Aslında en fazla müdahil olan sadece Türkiye değildi tabii. Katar ve Suudi krallığı, müdahillikte Türkiye ile adeta yarışır durumdaydılar.

Katar, yumuşak kral darbesi ile bunun iç yansımasını yaşayarak kıyıya yanaştı. Suudi halen en aktif müdahil konumunda ve büyük ihtimalle bunun krallık tahtına yansımalarını en ağır şekilde yaşayacak ülke olarak şu an uzatmaları oynuyor.

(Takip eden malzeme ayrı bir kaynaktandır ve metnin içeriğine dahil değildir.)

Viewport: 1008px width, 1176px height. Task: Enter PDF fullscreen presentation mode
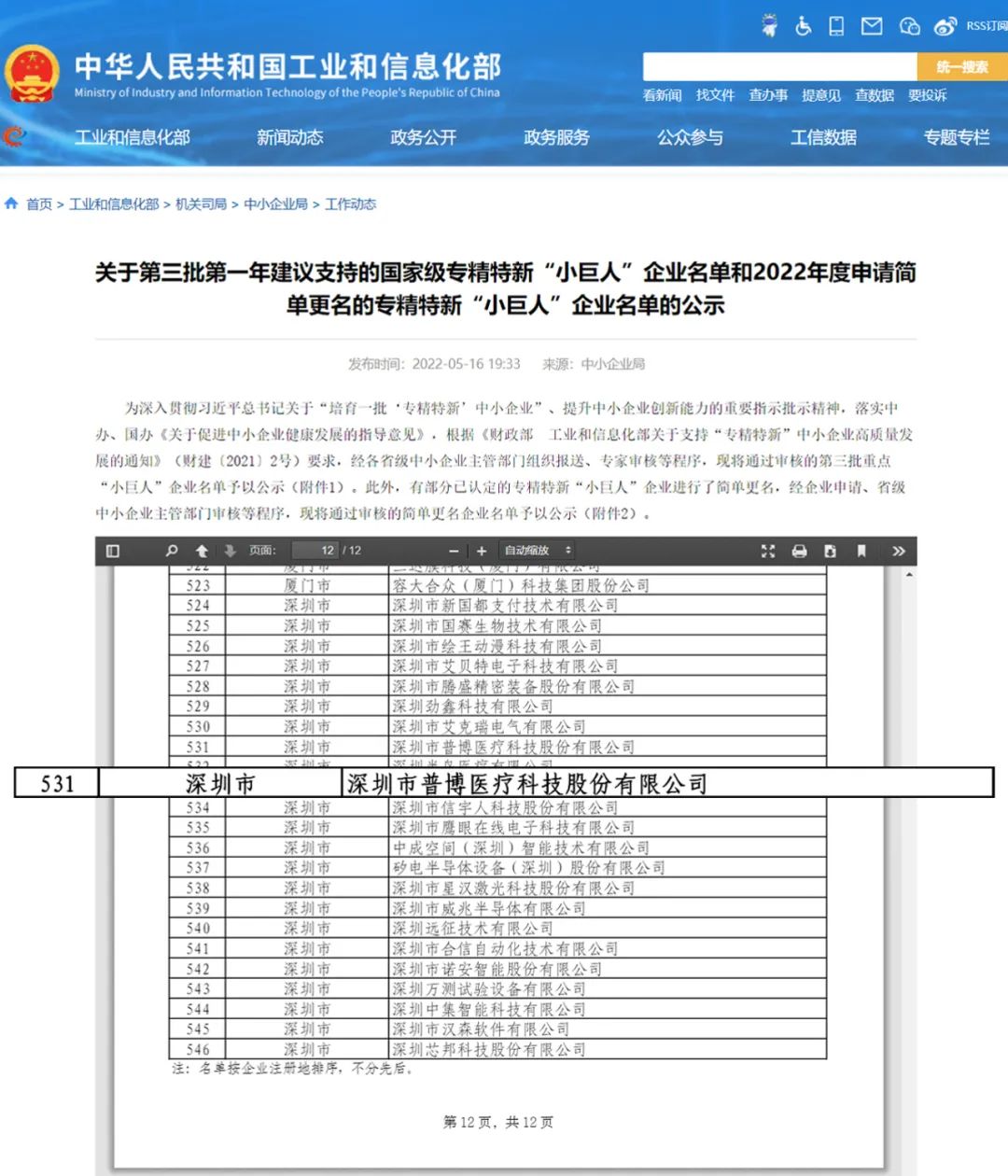pos(768,551)
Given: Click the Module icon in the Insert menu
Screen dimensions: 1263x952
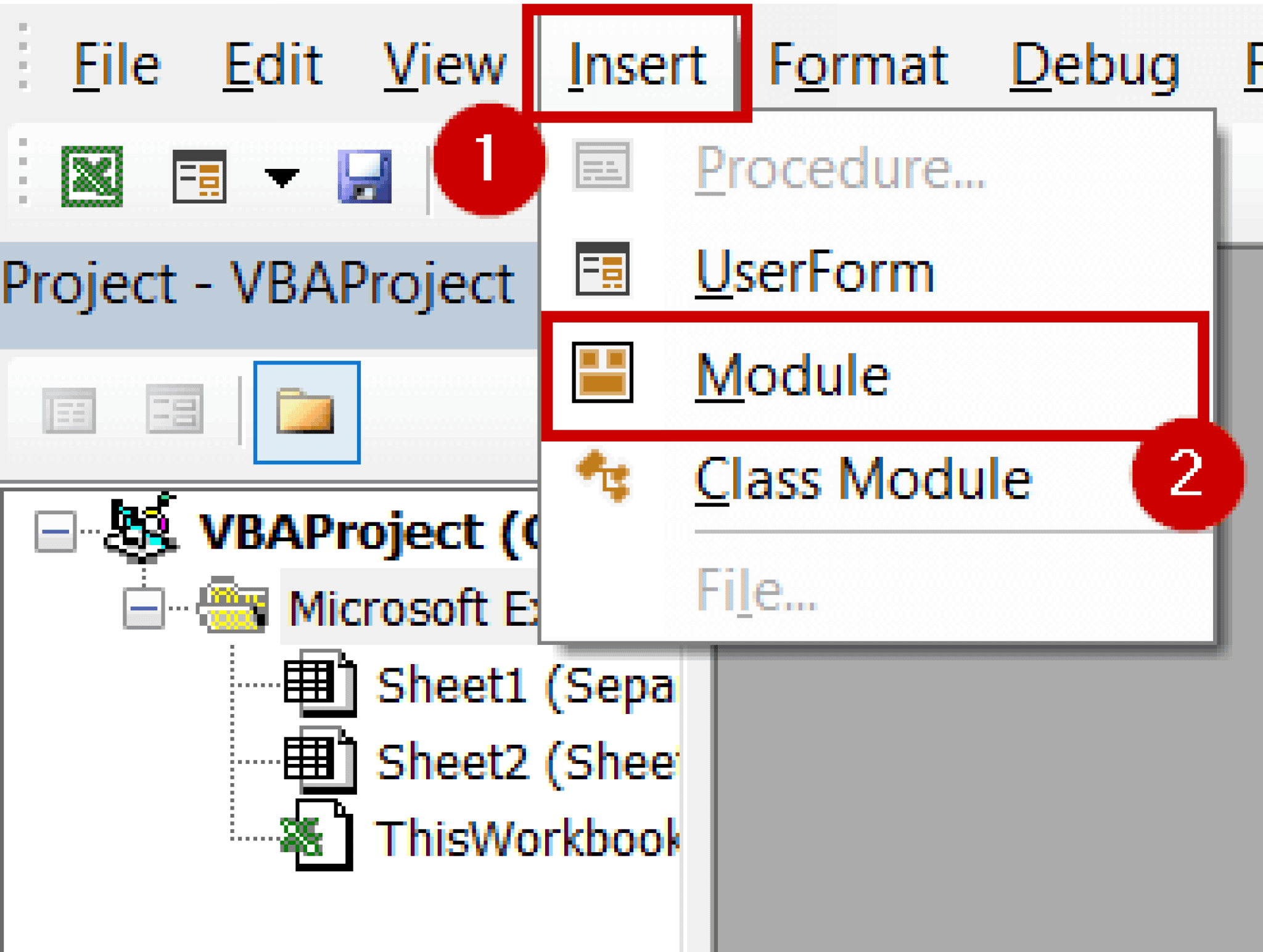Looking at the screenshot, I should [603, 373].
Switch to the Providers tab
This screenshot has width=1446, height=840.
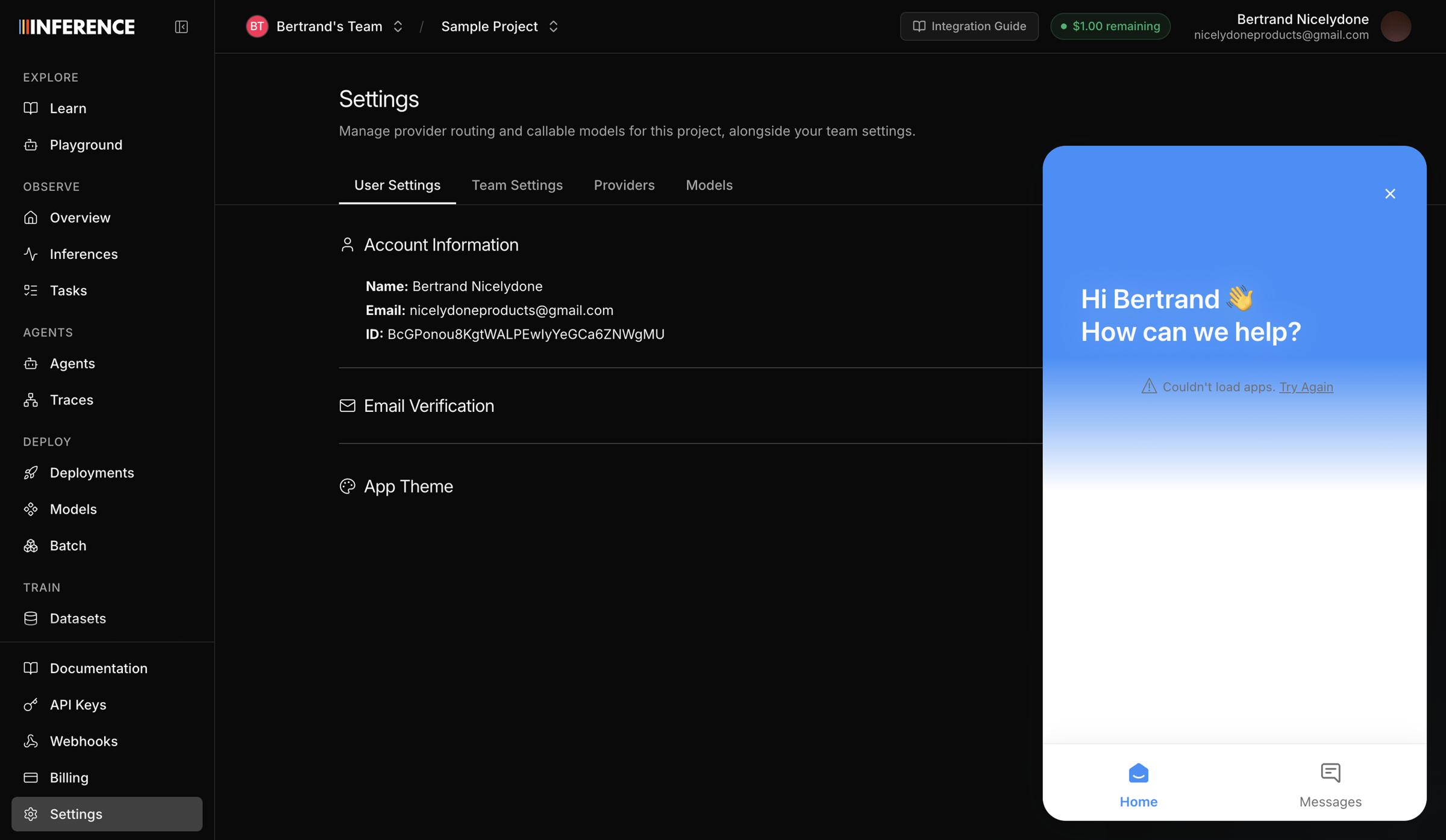624,185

Türkiye ise iflasla biten müdahalenin şu an en acı sonuçlarıyla baş başa kalmış durumdadır.  Bir yandan El Kaide ile bağlantı kurarak desteklediği iddiaları ile uluslar arası kamuoyunda sıkıştırılmak isteniyor. Bir yandan da Cenevre-2 arefesinde müzakere ve barış söylemlerinin öne çıktığı bir esnada MİT kontrolünde Suriye`ye silah yüklü olduğu iddia edilen TIR akışlarının deşifre edilmesiyle savaş kışkırtıcısı ülke konumuna düşürülmek isteniyor.

Adına ister “El Kaide bağlantılı örgütler” deyin, isterse farklı vasıflarla niteleyin Suriye sahasında ortaya çıkan bu tür örgütler, sadece Türkiye`nin kendi özverili çabalarının sonucu değildir. İlk etapta Esad gitsin temennileriyle sahaya silah ve mühimmat akışı konusunda elbirliğiyle hareket eden tüm ülkeler oluşan tabloda büyük katkıları olmuştur. Suriye sahasına ilk etapta yerleşmeye başlayan “El Kaide bağlantılı” olduğu iddia edilen örgütler için şöyle bir plan düşünülüyordu: Esad yönetimi zayıflatılsın, sonra icaplarına bakarız! Ancak hedeflenen politikalar tutmayınca Esad gitmediği gibi, “icaplarına bakacakları” örgütler de gelişerek güçlendiler ve artık icaplarına bakılamaz hale geldiler.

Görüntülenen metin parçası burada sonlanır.